皆気持ちは一緒だと思うが、サンジはナミの心配をしてくれていたようだ。

ナミは胸が熱くなるのを堪えて、静かに語り出した。


「寂しいのも……そうだけど、あたし、ロビンが妊娠したって聞いて……ショックだった」

「え……?」

「結婚とか出産とか……まだまだ先の事って思ってたのに……何だか現実を突きつけられたような気がしたの」

「……」

「でもよく考えたら……ロビン、あの時のベルメールさんと同じくらいの歳なのよね……。ふふっ……」


ナミは、宝物のような思い出を噛み締め、悲しく笑った。


「……ナミさん……」

「あたしにもいつかこんな時がくるのかなって……。
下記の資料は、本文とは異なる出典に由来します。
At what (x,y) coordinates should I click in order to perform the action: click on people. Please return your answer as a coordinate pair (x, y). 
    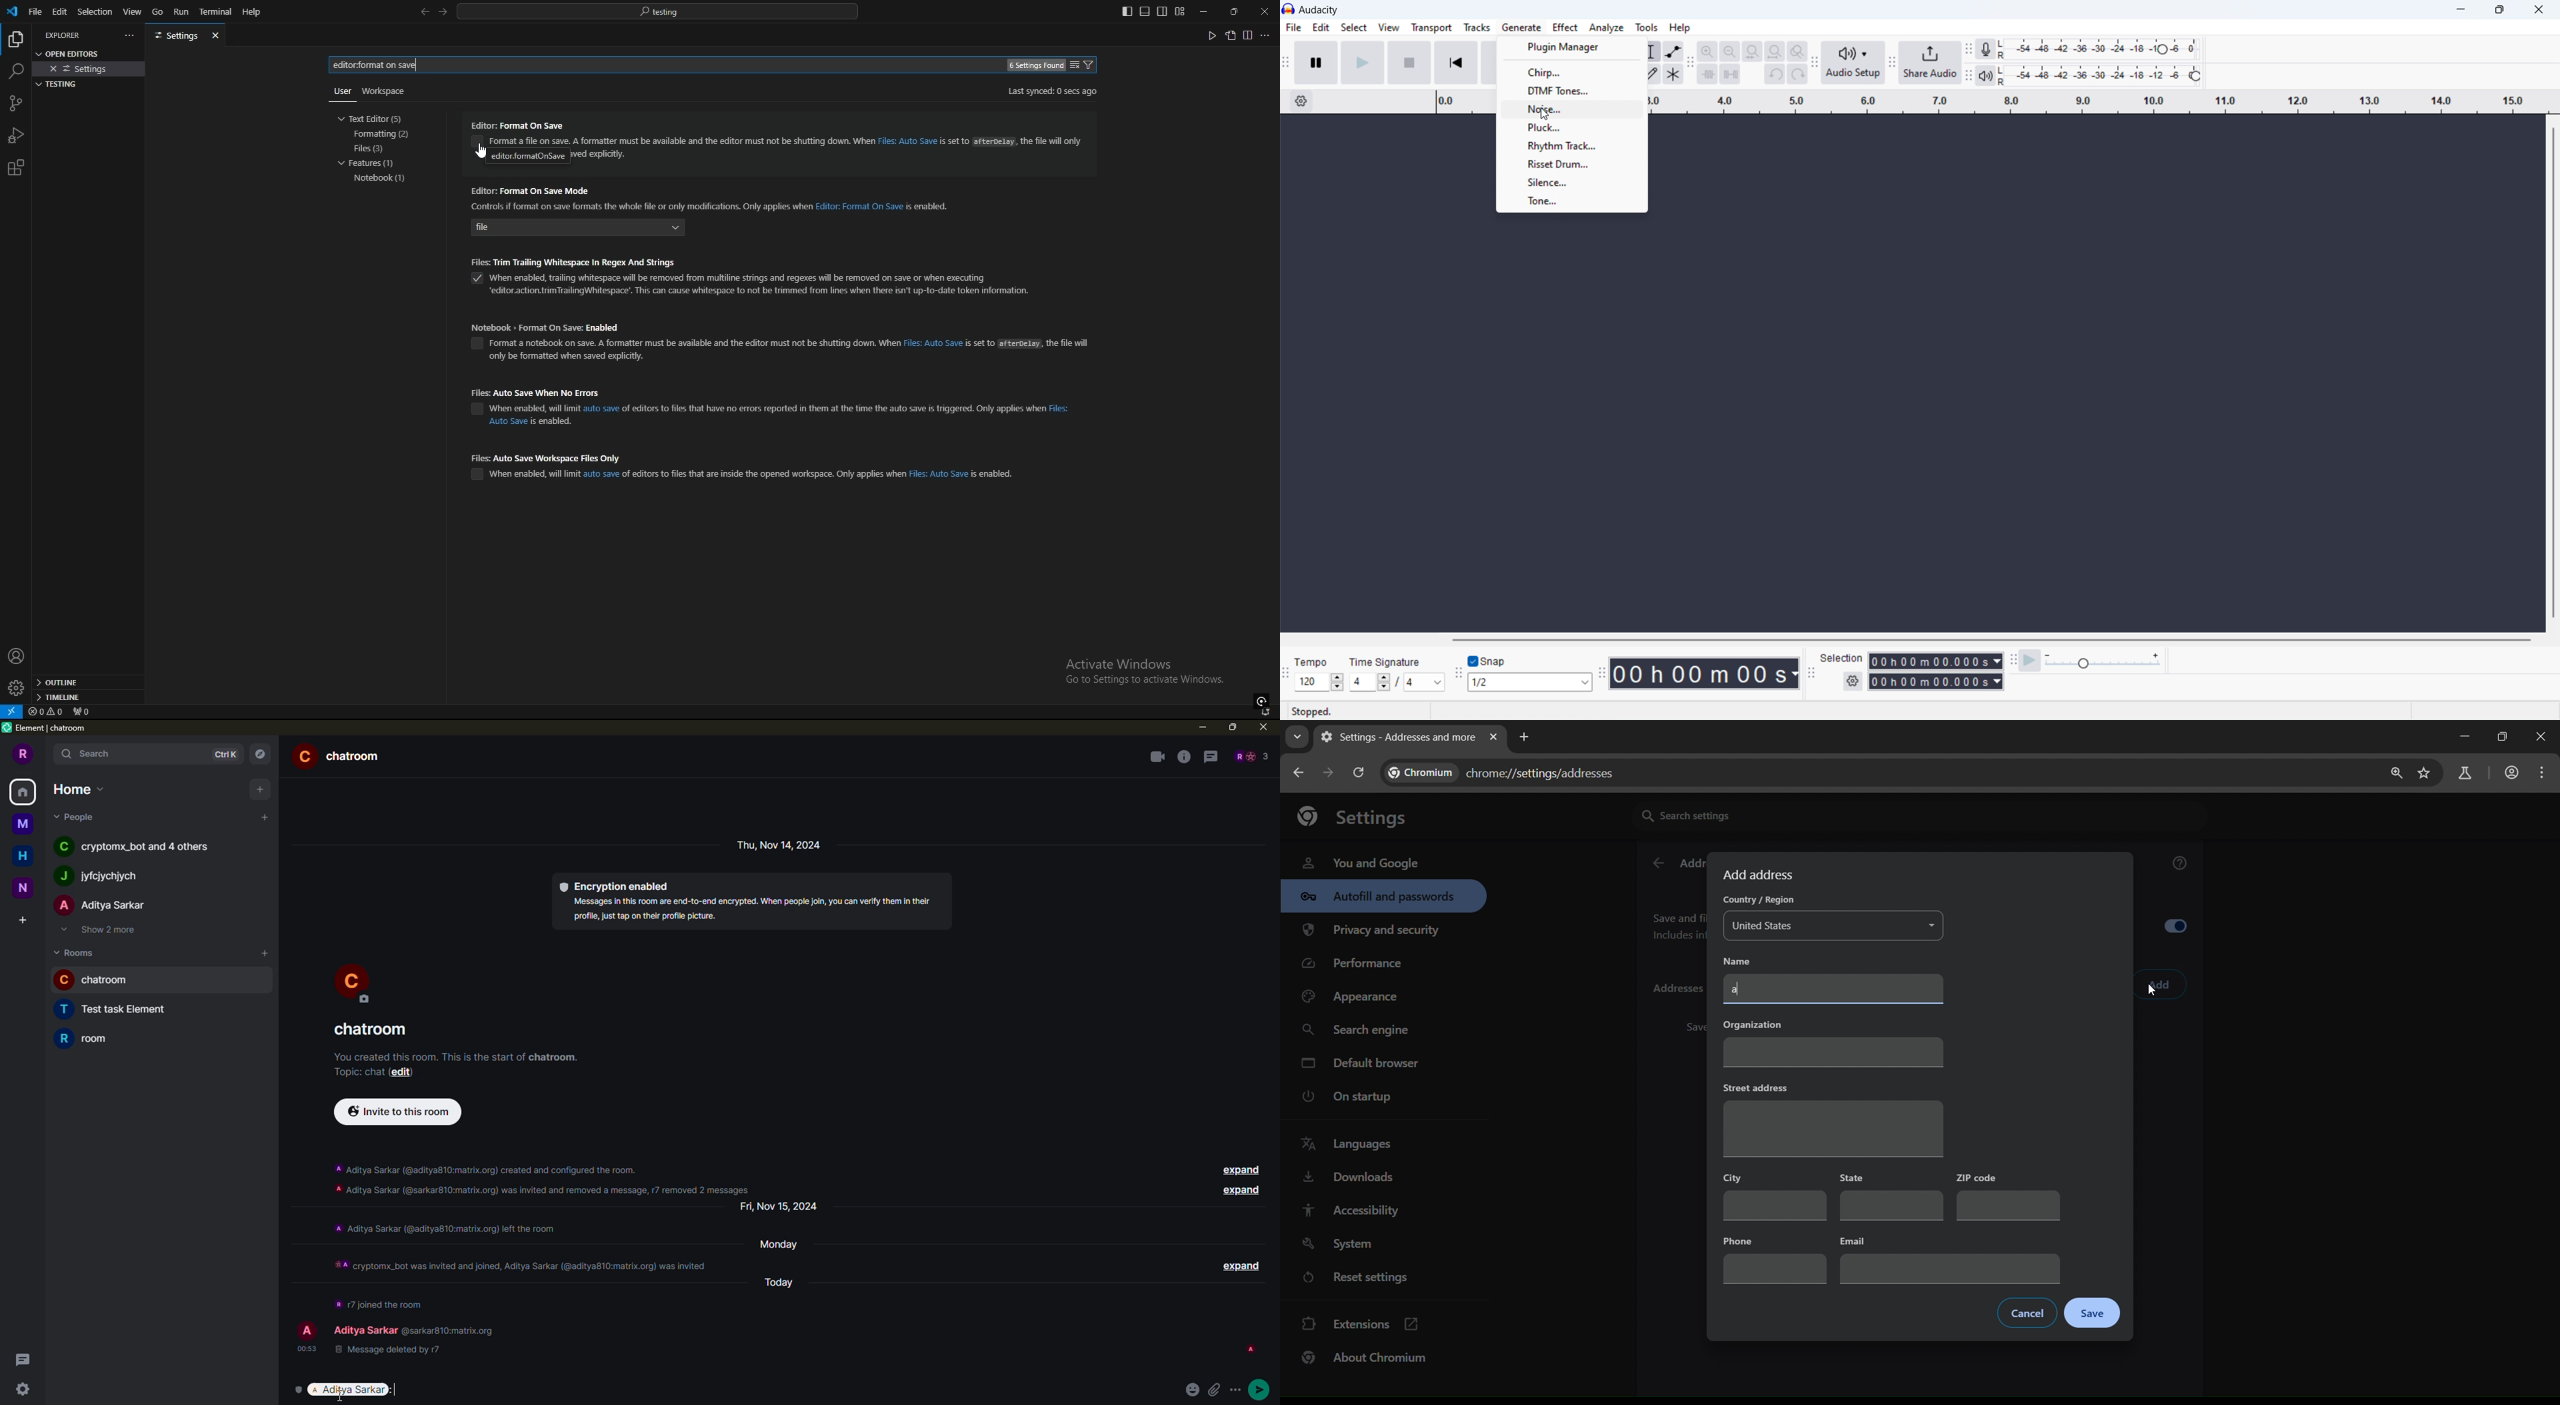
    Looking at the image, I should click on (1251, 756).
その時あたしはどうするんだろう……?」


静かに打ちつける波のしぶきが太陽の光を受けて反射する。

それは、滲む涙でもっとキラキラしたものに見えた。


「不公平だよね……女は自由に冒険ができないなんて。……もしかしたらみんなそう思ってるのかな……」

「……?」

「あたしもいつか船を降りるかもしれないって……」

「!!」


その時、ずっと黙って聞いていたサンジがナミを後ろから抱き締めた。


「ちょっと……!」


ナミは咄嗟に抵抗したが、


「そんな事言うなよ!!」


サンジは腕に一層力を込めた。


「あいつらも……俺もそんな事思ってねぇ!! そんな風に……寂しそうに言うなよ!!」

「サンジくん……」

「頼むから……ナミさん……」

「……」


背中から伝わる熱にナミは心が震えた。

しかし、サンジを振り返ろうとしたナミの鼻先に、先ほどの甘い匂いが漂った。


「!」

「……ナミさん?」

「離して……!」


ナミは目を硬く閉じ、耐えられないようにサンジを突き飛ばした。


「ナミさん! 俺は……!」


その言葉を、ナミの目から溢れた涙が制す。


「あたしを……あんたが遊んでる女と一緒にしないでよ!!」

「!!」


そう言うとナミは走り去っていった。